**Directions for this task:**
Word for word, copy the lines from the one with "This screenshot has height=517, width=971." to the last line of the data below, counting both, and keep every picture out.

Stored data

++++++++++++++++++++

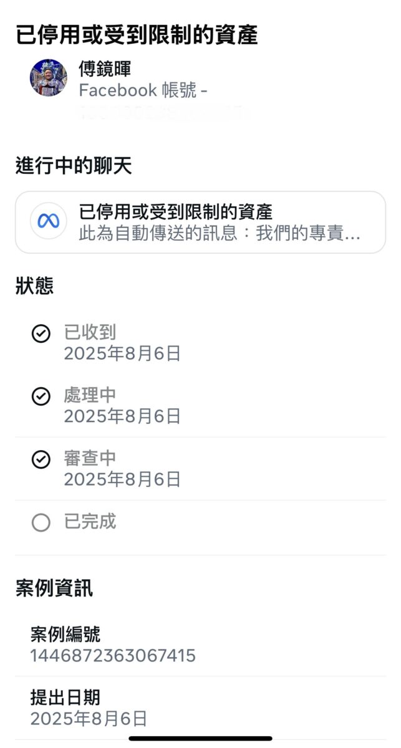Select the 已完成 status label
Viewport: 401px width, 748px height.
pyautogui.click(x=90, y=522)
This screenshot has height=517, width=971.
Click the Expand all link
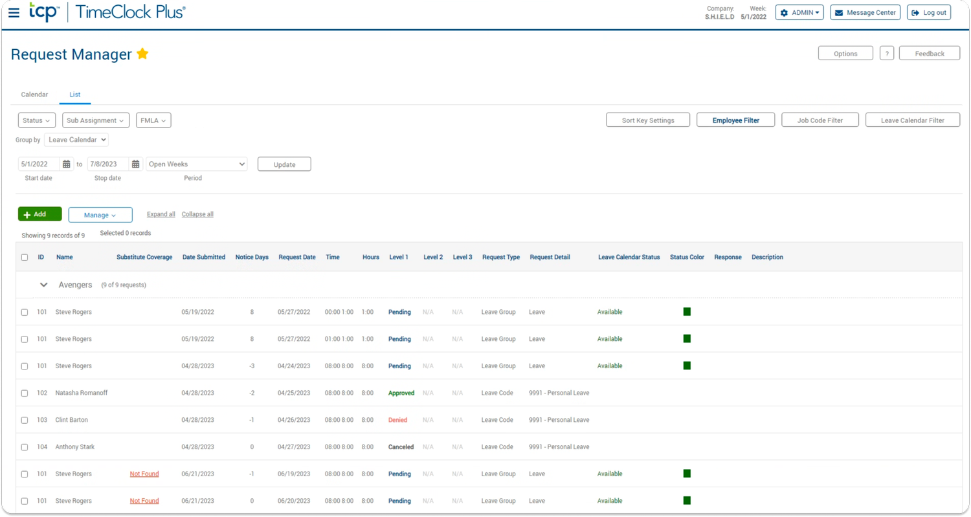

++++++++++++++++++++

**Reply to the exercise:**
This screenshot has height=517, width=971.
Click the Expand all link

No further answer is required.